* Exercise aim:
Please copy the records below exactly, from the line with "Open Analysis dropdown" up to and including the line with "click(52, 127)", and nothing else.

* Material supplied:
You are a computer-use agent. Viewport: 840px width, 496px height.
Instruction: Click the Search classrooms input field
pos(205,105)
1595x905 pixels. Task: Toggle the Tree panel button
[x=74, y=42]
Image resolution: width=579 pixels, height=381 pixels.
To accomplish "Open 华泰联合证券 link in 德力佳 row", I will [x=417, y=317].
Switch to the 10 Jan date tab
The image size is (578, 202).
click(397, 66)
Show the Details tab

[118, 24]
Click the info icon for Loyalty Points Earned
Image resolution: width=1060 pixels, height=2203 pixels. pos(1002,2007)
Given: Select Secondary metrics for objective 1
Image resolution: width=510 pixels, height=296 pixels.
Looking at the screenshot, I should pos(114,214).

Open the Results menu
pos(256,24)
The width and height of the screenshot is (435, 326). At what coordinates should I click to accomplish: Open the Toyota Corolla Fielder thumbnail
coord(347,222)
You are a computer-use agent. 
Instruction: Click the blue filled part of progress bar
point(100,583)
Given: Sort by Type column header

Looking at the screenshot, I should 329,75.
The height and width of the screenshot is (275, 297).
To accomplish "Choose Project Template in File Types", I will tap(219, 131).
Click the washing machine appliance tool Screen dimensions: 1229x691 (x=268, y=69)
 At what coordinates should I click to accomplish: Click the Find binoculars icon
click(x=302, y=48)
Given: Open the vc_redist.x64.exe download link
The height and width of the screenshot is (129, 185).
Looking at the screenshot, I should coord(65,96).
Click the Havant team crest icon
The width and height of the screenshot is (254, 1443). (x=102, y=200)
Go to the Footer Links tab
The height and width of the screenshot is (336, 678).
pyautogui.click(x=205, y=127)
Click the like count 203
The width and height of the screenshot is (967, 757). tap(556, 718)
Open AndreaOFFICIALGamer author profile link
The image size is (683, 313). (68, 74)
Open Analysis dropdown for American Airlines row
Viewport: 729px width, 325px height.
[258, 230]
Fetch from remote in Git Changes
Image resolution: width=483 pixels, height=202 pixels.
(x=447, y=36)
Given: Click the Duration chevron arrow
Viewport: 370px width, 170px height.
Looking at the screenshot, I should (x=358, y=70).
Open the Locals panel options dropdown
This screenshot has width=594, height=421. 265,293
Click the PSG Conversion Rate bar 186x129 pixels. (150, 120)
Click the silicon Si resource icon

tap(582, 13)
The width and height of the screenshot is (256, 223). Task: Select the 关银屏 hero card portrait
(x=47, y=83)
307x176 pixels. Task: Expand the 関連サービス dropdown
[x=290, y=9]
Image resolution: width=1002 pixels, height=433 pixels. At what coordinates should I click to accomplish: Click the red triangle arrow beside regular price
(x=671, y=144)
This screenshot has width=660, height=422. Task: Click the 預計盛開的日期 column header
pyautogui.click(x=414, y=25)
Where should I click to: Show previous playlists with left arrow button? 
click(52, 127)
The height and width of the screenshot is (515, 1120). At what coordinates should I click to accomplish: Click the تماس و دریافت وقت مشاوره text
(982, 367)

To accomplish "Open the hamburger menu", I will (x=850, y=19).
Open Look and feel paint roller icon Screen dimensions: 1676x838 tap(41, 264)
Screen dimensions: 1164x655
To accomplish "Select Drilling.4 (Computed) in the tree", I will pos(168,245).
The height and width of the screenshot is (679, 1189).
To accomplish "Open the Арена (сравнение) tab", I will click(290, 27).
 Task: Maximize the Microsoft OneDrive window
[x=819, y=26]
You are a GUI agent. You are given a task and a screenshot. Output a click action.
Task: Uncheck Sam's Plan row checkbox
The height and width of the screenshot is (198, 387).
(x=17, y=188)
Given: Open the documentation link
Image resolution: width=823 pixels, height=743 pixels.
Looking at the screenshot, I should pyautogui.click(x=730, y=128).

* Output for this exercise:
Open Analysis dropdown for American Airlines row
Viewport: 729px width, 325px height.
[258, 230]
Fetch from remote in Git Changes
Image resolution: width=483 pixels, height=202 pixels.
(x=447, y=36)
Given: Click the Duration chevron arrow
Viewport: 370px width, 170px height.
Looking at the screenshot, I should (x=358, y=70).
Open the Locals panel options dropdown
This screenshot has width=594, height=421. 265,293
Click the PSG Conversion Rate bar 186x129 pixels. (150, 120)
Click the silicon Si resource icon

tap(582, 13)
The width and height of the screenshot is (256, 223). Task: Select the 关银屏 hero card portrait
(x=47, y=83)
307x176 pixels. Task: Expand the 関連サービス dropdown
[x=290, y=9]
Image resolution: width=1002 pixels, height=433 pixels. At what coordinates should I click to accomplish: Click the red triangle arrow beside regular price
(x=671, y=144)
This screenshot has width=660, height=422. Task: Click the 預計盛開的日期 column header
pyautogui.click(x=414, y=25)
Where should I click to: Show previous playlists with left arrow button? 
click(52, 127)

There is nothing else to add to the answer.